Zoe Bäckstedt has signed with EF Education-TIBCO-SVB and after her first race with the American WorldTour team, she will step up to the senior ranks, combining road racing and cyclocross over the winter and into 2023.
Bäckstedt turned 18 on September 24 and joined EF Education-TIBCO-SVB as a trainee for the last few months of the 2022 season. She was part of the team that won the opening stage of the team time trial at the CIC-Tour Féminin International des Pyrenees and helped Krista Dobel-Hickok win the overall.
She is the current junior world champion in road and cyclo-cross and comes from a cycling racing family.
"My father (Magnus Beckstedt) won Paris-Roubaix, so he's been riding since I can remember. My mother (Megan Hughes) represented Great Britain in road racing and won a bronze medal in the track sprint as a junior. My sister won a medal at the World Championships and now competes on the World Tour.

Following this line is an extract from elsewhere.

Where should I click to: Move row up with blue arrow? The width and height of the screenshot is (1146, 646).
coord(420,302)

Cycling is in my blood," she said when EF Education-TIBCO-SVB announced the 2023 contract.
Bäckstedt will fight a dual road and cyclocross campaign for the team alongside American cyclocross champion Clara Honsinger.
Bäckstedt was a member of the Belgian cyclocross development team Acrog-Tormans as a junior. She finished the 2021-2022 cyclocross season with 10 wins, adding the Cyclocross European Women's Junior Championships to her World Championship wins.

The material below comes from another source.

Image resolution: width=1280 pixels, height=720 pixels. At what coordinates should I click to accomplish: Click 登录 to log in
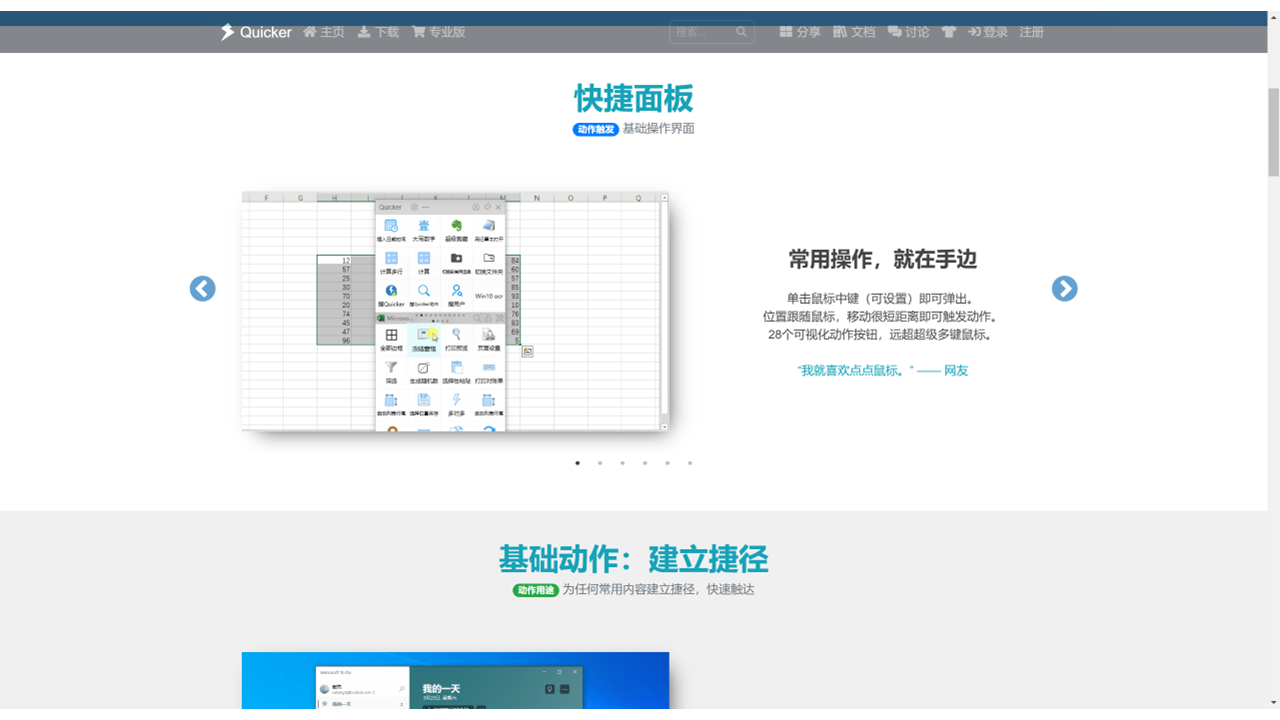988,32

On the road, she won the rainbow stripe, the individual time trial stage of the Watersley Ladies Challenge, and the overall at the EPZ Omloop van Borsle. On the track, she also won gold medals in individual Pursuit, Team Pursuit, and Madison.
However, her career as a professional cyclist is not a foregone conclusion; riding and training are now part of her life.
"It took me a couple of years to get into cycling. But now I love it. I absolutely love it," she said.
"Cycling gives me freedom. It gives me a little space to do what I do. I always try to go out with my sister Elinor, and a friend of mine who is very close to me at home also rides. She and I can ride bikes for five hours and we never stop talking. I laugh with her and come home with a sore face."
Zoe and Elinor also receive significant support from their parents and family.
"We are lucky to have the support of everyone, including our grandparents and cousins. I'm glad to have the support of everyone, my grandparents, my cousins. They're all happy to see us having fun," she said.
EF Education-TIBCO-SVB defeated Beckstead after team founder and owner Linda Jackson offered similar support.
"I spoke with several other teams. I had a Zoom call with Linda, the team owner. The way I talked to her, the way she talked to me, and the way we got along seemed to be working. After that call, I went downstairs and told my dad, "I want to sign with them. I want to sign with them," Beckstedt said.
"But the whole atmosphere was just what I wanted. Linda let me be myself. I think we hit it off a little bit then. I felt good and confident. I had already seen some of the riders on the team. I already knew Abi Smith, for example. Lizzie Banks, too. It's nice to know that if you find it a little difficult the first couple of times, you can talk to people you already know and they can help you."
The luxury of being able to race both cyclocross and road with one team was another reason she found EF Education-TIBCO-SVB attractive. [because] it's easy to get pulled in one direction for road training camps and then get pulled into cyclocross season and nothing goes right.
"At EF Education-TIBCO-SVB, you can do road and then switch to cross, race as much or as little as you want, then rest and get back to road.
"It's a 'do what you want and it works' approach. I can do a full season of cross as much as I want, and I can do as many road races as I want."